I contacted several friends to see if they knew Joy’s address or phone number. I wanted to let her know how grateful I was that she was alive and how heartbroken I had been when she almost died and I hadn’t been there. I wanted her to know that I loved Sylvia Plath and Emily Dickinson and that I occasionally read the Psalms. I wanted to tell her that I had learned that yes, deep thoughts can sometimes paralyze you, but that my mother had been wrong. Deep thoughts could get you somewhere. Deep thoughts could help you to be ready for whatever was ahead.
Decades later, I found Joy on Facebook. Her “About” overview revealed that she was married and had two children, but no other details. She had posted no profile or cover photo. I sent her a Facebook message, reminding her who I was and how much I wanted to know how she was doing. She did not respond. I contacted other high school friends, and surprisingly, one of them had Joy’s current phone number. I called the number, listened to the automated voice message and said, “This is Sharon, Sharon Anderson, your Sharon from high school. I tried to connect with you on Facebook, but maybe you didn’t get that message. I would very much like to know how you’re doing.” I left my contact information, hoping to hear from her. But I never did.
WHAT DO I DO?
- Do the two subsequent letters from Joy enhance or detract from the story?

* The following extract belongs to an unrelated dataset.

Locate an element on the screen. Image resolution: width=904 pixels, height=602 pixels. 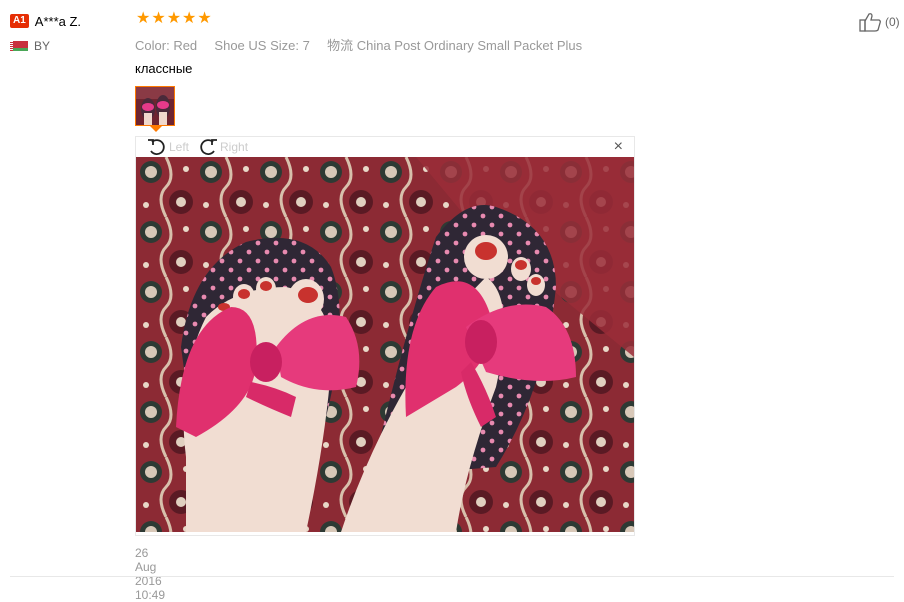
reviewer-name: A***a Z. is located at coordinates (58, 21).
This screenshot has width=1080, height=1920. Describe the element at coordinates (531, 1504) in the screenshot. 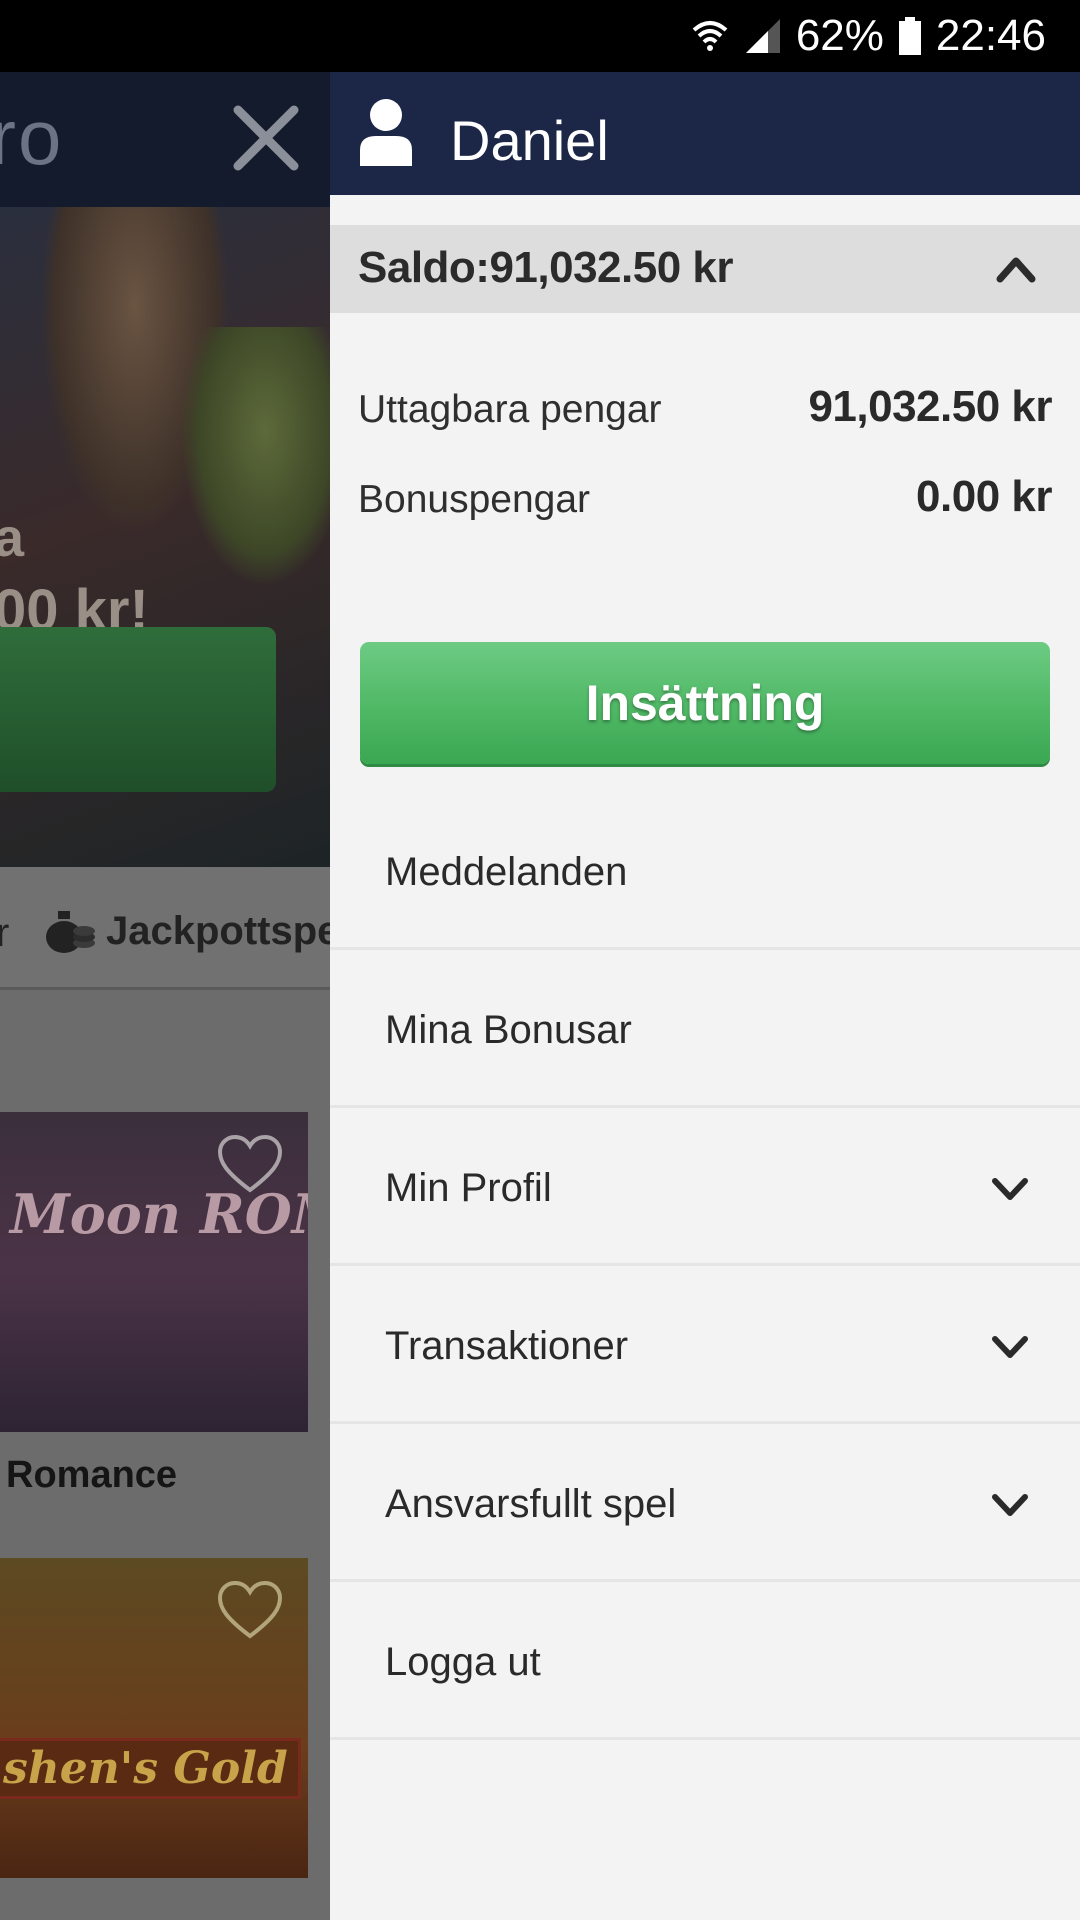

- Should I not make reference to these newly discovered letters because they reinforce my difficulty with finding empathy for my mother which is one of my struggles with Black Rectangles? My mother called and threatened one of my friends. I knew about one other time she did this, but not this one. This was the first time. What kind of mother does that?
- Mary Karr in The Art of Memoir writes, "For the more haunted among us, only looking back at the past can permit it finally to become past." My mother reading Joy's first letter to me marked the beginning of her consistently opening my mail and/or reading my journals. After I graduated from high school, I used the mailing address of a Slippery Rock University professor to get my mail. I often babysat his kids. How do I respond to a sibling who always seems to indirectly imply that I shouldn't focus on the past?
- What else don't I remember? How much more shit is going to emerge? Is what I don't know fueling the fear that dictates so much of my life?